* Your instructions
Lines with "Pick": report how many there are in the listing below, giving the number and nothing else.

* Source material
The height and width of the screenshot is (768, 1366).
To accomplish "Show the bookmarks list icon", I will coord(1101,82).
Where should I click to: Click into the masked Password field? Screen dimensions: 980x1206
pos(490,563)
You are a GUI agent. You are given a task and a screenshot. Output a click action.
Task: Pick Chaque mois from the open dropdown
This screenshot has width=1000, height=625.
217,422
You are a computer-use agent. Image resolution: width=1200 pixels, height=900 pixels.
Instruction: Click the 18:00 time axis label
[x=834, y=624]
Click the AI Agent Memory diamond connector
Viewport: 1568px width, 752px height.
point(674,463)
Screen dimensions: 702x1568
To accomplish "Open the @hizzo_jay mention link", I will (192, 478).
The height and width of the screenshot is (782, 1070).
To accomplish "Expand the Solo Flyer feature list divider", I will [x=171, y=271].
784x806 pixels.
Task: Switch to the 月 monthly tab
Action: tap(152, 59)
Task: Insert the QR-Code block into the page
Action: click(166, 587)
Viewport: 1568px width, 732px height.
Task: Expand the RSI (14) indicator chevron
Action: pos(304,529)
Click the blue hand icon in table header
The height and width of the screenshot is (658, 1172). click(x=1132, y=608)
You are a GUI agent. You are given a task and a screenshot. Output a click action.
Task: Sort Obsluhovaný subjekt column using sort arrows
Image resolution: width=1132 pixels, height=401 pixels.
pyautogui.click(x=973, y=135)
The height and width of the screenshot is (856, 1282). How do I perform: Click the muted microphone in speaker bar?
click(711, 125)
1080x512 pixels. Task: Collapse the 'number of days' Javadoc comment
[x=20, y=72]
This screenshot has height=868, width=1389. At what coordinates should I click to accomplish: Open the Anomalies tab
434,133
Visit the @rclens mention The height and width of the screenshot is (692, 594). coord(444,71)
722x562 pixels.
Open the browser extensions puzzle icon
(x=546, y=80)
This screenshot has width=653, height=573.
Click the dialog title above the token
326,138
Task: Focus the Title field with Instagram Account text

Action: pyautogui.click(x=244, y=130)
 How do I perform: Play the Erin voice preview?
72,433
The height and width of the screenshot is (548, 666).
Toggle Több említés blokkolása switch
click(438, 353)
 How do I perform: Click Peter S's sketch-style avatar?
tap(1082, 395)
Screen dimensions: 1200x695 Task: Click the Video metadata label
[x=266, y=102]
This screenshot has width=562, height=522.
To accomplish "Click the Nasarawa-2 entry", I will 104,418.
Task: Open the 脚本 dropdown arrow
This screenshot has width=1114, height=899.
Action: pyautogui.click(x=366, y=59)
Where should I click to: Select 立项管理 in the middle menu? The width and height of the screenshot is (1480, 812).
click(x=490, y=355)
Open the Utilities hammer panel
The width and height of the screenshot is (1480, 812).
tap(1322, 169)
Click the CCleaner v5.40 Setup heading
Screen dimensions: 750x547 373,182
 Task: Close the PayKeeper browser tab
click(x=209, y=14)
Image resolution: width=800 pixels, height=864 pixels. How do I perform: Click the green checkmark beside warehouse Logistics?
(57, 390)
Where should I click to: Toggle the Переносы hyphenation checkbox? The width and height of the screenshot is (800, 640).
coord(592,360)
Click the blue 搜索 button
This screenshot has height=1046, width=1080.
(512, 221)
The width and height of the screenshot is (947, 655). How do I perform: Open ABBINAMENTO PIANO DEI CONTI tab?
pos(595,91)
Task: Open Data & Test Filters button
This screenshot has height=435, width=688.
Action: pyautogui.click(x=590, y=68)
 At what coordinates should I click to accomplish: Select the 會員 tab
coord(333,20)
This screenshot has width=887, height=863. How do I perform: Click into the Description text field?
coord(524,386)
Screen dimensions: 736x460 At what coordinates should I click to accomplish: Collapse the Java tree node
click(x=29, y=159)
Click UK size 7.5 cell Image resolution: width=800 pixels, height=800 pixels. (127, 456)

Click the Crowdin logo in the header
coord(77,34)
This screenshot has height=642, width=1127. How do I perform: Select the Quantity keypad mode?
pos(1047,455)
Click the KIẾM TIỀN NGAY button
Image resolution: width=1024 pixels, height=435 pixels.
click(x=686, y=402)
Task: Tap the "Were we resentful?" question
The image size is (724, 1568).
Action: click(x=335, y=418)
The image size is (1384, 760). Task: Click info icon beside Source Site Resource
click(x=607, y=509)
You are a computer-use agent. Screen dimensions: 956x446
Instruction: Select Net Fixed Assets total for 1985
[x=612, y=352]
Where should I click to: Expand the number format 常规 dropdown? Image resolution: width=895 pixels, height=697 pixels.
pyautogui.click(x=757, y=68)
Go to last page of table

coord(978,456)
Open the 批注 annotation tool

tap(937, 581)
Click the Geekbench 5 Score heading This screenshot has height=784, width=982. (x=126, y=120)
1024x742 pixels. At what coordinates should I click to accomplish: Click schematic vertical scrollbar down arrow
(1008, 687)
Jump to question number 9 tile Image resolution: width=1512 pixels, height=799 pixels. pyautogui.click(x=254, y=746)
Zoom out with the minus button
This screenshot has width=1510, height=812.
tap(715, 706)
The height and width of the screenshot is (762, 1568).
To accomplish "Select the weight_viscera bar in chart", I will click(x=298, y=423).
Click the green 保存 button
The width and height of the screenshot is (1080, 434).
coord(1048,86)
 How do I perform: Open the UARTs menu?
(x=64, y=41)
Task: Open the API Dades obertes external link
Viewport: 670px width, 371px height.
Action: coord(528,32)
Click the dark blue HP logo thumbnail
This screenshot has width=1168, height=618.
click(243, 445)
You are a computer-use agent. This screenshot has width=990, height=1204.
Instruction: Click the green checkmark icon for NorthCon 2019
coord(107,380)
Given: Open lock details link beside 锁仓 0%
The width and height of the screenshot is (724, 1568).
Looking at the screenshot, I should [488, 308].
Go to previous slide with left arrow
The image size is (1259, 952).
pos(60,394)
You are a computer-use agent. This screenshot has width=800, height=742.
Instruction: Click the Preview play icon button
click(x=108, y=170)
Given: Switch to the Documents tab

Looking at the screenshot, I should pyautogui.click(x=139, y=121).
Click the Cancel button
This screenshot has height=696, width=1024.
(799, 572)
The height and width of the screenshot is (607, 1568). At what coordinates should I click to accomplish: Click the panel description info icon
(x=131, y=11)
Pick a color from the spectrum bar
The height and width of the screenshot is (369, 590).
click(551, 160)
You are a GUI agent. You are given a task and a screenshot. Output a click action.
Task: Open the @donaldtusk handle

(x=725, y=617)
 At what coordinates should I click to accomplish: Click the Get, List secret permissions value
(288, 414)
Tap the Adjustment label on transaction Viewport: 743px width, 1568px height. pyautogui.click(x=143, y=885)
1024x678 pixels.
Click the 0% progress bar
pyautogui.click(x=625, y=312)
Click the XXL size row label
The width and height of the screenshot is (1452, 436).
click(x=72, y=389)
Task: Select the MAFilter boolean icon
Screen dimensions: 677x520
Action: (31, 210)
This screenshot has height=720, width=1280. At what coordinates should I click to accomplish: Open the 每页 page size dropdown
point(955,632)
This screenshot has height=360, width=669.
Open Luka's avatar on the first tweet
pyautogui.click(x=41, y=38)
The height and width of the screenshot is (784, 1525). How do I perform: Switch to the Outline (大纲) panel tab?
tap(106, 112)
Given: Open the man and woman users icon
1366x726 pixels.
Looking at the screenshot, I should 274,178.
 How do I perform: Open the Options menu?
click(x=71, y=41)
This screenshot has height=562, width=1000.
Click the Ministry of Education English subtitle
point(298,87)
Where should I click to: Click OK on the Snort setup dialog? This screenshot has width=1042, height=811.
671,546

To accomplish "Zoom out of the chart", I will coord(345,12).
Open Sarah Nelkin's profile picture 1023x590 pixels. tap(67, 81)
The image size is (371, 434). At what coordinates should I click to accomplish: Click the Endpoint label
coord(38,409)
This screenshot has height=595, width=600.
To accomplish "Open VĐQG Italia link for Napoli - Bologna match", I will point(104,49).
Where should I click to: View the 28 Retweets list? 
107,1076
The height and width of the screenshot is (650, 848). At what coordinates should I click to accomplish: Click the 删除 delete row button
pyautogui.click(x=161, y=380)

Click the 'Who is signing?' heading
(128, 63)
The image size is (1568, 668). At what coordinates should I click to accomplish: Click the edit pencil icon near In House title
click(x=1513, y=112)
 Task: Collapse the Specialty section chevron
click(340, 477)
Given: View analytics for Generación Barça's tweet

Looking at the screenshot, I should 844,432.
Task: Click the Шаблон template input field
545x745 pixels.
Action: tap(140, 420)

* Task response
2